Some lawyers, academics and, of course, judges object to this legislation because they argue it interferes with the ability of judges to make wise sentencing decisions, based on years of experience and in the light of the specific facts before it. Judges, so the argument goes, must dispense justice to individuals and can best do so if they can rely on their years of experience to do so.
Some also argue that the legislation has the potential to affect the independence of the judiciary because it represents interference by the legislature into what is essentially a judicial function.
I am on the other side of this argument. Often, when judges say they rely on their accumulated wisdom and insight, I fear that they are really relying on their ingrained collective prejudices built up over many years as part of the male dominated legal elite.

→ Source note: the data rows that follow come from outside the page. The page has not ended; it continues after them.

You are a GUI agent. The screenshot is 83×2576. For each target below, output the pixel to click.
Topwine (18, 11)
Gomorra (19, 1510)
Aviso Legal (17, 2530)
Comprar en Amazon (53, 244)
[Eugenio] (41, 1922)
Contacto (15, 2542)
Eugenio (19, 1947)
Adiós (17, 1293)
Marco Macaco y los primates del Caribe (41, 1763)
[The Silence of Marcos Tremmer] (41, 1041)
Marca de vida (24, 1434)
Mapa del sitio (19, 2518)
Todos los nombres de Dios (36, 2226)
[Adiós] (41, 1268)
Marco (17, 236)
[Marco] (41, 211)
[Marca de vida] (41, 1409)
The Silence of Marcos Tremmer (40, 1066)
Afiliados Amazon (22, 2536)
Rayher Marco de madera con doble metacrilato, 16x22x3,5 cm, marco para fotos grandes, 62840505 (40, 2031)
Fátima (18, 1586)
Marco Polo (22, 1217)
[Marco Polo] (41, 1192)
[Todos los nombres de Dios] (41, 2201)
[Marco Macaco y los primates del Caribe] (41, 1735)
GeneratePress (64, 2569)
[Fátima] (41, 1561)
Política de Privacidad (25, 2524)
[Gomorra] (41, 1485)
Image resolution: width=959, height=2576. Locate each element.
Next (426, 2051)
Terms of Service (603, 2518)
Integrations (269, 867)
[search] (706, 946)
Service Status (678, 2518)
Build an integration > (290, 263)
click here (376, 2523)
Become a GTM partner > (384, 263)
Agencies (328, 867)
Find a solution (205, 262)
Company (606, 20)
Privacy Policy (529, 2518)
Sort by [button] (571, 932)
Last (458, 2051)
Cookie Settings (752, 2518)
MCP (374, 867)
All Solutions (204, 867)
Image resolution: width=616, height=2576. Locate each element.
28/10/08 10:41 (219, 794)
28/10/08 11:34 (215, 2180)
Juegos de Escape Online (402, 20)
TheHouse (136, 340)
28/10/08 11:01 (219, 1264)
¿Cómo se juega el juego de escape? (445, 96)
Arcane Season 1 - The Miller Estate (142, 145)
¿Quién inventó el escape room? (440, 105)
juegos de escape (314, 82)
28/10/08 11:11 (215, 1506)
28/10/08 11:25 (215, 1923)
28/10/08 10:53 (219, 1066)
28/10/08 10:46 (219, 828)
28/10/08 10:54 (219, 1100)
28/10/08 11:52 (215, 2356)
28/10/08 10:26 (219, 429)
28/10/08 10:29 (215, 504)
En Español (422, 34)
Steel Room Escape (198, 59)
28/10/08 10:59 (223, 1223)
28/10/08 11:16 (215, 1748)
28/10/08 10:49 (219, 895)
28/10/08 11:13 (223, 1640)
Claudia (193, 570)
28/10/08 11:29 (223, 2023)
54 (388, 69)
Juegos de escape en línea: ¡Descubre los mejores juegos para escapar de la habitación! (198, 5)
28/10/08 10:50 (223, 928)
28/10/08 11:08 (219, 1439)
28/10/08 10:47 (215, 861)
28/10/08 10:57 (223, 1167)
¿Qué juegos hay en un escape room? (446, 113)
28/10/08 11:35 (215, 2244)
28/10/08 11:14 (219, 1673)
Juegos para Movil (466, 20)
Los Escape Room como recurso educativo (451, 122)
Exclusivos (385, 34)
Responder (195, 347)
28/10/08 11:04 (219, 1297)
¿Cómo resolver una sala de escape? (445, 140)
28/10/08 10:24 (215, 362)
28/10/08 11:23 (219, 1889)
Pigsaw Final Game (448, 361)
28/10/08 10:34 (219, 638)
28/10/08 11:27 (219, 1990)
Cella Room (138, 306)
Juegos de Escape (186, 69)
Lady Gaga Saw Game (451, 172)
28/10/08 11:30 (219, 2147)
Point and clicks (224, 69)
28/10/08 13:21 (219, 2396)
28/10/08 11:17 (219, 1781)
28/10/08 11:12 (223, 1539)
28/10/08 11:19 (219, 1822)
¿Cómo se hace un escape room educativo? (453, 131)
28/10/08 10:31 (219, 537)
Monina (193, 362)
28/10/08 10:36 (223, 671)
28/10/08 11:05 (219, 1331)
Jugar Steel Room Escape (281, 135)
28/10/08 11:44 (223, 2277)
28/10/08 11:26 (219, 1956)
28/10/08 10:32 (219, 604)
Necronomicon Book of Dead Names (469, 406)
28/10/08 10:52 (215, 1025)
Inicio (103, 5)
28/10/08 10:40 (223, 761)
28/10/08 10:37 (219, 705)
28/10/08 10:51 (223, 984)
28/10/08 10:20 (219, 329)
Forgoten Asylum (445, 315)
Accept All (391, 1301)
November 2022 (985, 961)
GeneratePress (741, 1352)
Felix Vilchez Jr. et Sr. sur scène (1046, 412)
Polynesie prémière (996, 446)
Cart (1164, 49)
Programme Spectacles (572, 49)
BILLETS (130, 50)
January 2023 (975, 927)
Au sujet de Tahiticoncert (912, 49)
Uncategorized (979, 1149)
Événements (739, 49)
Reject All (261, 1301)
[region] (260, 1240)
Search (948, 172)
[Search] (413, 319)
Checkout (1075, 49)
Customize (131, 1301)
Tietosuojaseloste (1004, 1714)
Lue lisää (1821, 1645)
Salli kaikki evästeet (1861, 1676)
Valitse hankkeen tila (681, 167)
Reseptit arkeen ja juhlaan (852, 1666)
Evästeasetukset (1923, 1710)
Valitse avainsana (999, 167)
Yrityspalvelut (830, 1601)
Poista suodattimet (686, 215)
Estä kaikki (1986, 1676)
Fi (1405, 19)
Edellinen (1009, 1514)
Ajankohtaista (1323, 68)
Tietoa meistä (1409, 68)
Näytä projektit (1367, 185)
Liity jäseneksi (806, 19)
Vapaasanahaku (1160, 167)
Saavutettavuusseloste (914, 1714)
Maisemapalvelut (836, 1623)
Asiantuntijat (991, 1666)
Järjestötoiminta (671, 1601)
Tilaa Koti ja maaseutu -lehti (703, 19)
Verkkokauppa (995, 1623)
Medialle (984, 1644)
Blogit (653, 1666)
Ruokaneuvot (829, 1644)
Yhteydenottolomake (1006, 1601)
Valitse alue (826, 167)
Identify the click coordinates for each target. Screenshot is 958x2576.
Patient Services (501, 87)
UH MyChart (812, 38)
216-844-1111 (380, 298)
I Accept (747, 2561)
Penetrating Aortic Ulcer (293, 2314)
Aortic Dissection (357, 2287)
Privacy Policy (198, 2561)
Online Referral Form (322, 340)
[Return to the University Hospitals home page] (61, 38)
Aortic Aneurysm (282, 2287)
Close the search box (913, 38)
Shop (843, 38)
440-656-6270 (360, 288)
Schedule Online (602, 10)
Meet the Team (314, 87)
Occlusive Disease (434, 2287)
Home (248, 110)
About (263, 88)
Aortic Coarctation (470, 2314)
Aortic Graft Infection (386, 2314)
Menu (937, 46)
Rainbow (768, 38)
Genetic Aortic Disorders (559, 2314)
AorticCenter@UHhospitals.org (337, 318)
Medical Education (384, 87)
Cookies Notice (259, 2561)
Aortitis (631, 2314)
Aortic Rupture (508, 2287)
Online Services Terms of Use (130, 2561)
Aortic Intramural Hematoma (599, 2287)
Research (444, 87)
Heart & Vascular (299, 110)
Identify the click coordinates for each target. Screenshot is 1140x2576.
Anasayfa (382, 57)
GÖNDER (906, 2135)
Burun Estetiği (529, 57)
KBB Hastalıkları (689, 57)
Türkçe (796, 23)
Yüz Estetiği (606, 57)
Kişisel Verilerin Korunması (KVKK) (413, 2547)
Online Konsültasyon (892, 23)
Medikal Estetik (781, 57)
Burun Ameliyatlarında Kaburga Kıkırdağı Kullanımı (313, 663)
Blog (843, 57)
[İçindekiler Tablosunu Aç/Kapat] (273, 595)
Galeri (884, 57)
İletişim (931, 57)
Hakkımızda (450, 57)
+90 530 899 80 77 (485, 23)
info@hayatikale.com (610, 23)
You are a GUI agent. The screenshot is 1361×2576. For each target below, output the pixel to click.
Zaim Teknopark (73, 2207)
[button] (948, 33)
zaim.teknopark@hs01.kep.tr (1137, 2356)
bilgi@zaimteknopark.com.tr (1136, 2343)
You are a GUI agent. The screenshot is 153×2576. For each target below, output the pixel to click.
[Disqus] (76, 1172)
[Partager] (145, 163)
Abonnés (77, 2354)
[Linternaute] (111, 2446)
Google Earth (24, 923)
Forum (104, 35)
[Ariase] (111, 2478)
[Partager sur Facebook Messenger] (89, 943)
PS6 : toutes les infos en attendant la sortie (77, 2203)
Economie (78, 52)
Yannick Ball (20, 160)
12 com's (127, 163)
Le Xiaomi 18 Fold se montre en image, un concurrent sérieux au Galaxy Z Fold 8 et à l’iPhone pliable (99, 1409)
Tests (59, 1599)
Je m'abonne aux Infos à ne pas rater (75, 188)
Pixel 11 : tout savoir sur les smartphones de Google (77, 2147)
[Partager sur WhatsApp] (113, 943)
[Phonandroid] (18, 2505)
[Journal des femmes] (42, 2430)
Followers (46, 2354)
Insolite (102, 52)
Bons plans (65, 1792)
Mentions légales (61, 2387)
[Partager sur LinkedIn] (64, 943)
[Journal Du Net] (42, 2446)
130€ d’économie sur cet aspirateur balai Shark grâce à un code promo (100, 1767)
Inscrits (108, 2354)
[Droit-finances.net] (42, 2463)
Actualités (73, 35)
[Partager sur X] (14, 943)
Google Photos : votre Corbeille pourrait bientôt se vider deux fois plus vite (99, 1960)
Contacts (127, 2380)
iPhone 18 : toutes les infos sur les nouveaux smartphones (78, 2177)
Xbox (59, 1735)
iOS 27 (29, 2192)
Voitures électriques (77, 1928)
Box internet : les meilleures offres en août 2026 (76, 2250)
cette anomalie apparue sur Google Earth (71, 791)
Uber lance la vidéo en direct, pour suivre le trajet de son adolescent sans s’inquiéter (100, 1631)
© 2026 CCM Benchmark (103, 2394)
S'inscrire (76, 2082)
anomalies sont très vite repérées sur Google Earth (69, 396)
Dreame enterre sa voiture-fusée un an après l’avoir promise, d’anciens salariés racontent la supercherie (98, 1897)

For example, many judges (and many more magistrates) have demonstrated a particular lack of insight into the fears and concerns of women in cases dealing with sexual offences and other forms of violence against women. The kind of utterances made by the Judge in the Jacob Zuma rape trial did not seem to express a deep understanding of the world of poor black women.
Minimum sentencing is a blunt instrument to begin to address this problem. It should, ideally, go hand in hand with judicial training to shock judges out of the self-satisfying complacency under which some of them languish. But some judges – usually those most in need of training – are not very enthusiastic about having their assumptions and prejudices challenged.
What minimum sentencing laws should not be used for, is as window dressing to try and keep the fearful public happy. Often such laws are deployed by politicians who do not know how else to signal to voters that they take crime seriously. That can only lead to unnecessary high prison populations and injustice.
Of course there is a broader need for sentencing guidelines for magistrates and judges to try and get some more consistency into the system. But that is such a hot potato that even Johnny de Lange, the Minister – I mean Deputy Minister – of Justice has not yet tackled it.